The project, which is coordinated by Western Local Land Services and supported by BirdLife Australia, involves a number of landholders completing on-ground works to improve the known habitat of the critically endangered Grey Range Thick-billed Grasswren which has been identified as one of 20 species at the greatest risk of extinction in the next 20 years.
The project involves two forms of on-ground works and will be carried out over a two-year period (July 2019 to June 2021):
- Year 1: fencing to reduce total grazing pressure and improve the condition of the Grasswren habitat over 2,000 hectares, specifically, chenopod shrubs such as blackbush (Maireana pyramidata) and thorny saltbush (Rhagodia spinescens).
- Year 2: soil erosion works over 300 hectares to improve the condition of scalded areas, aid in rehydrating the landscape and assist the regeneration of chenopod shrubs.
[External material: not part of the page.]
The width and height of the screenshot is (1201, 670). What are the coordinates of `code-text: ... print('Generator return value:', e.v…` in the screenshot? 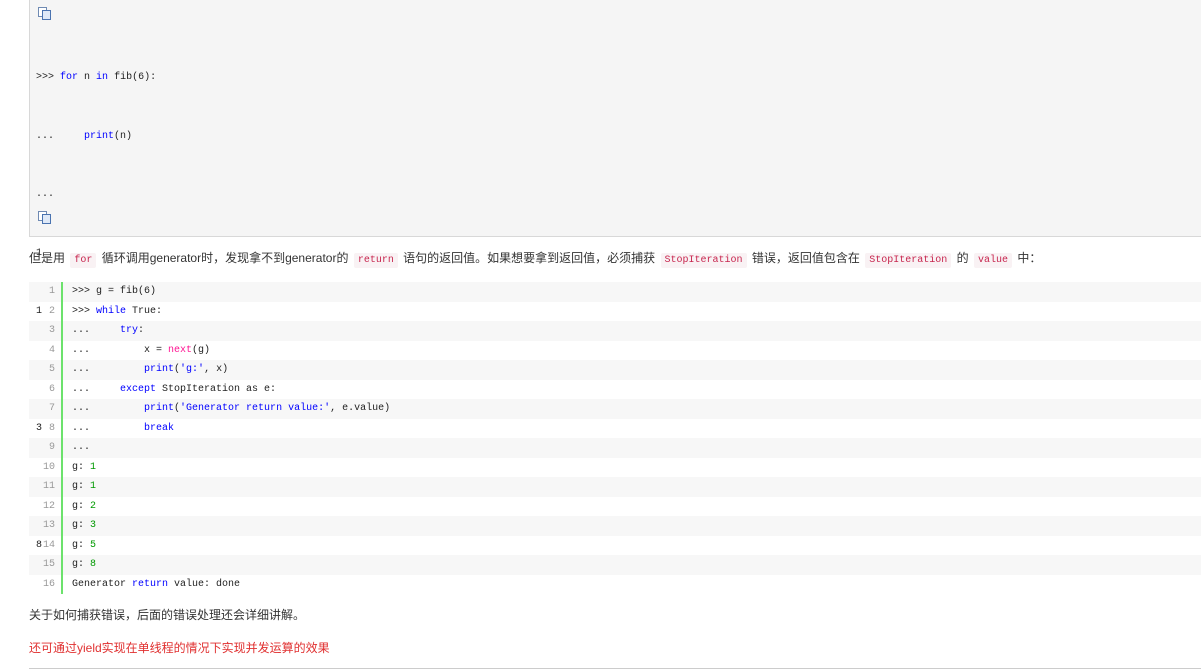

A Western Local Land Services technical specialist is planning and will be supervising the soil erosion control works.
Landholders and Western Local Land Services staff will monitor the works carried out for 10 years to determine the success of the project.
This project will align with field assessments previously undertaken by BirdLife Australia and the Department of Planning, Industry and Environment to determine the population trends for the Grasswrens.
Senior Land Services Officer, Brian Dohnt is optimistic the works will have the desired effect and is hopeful of seeing the Grey Range Thick-billed Grasswren removed from the critically endangered list in years to come.
“I see this as a win-win situation for the Grasswrens and the landholders,” Mr Dohnt said.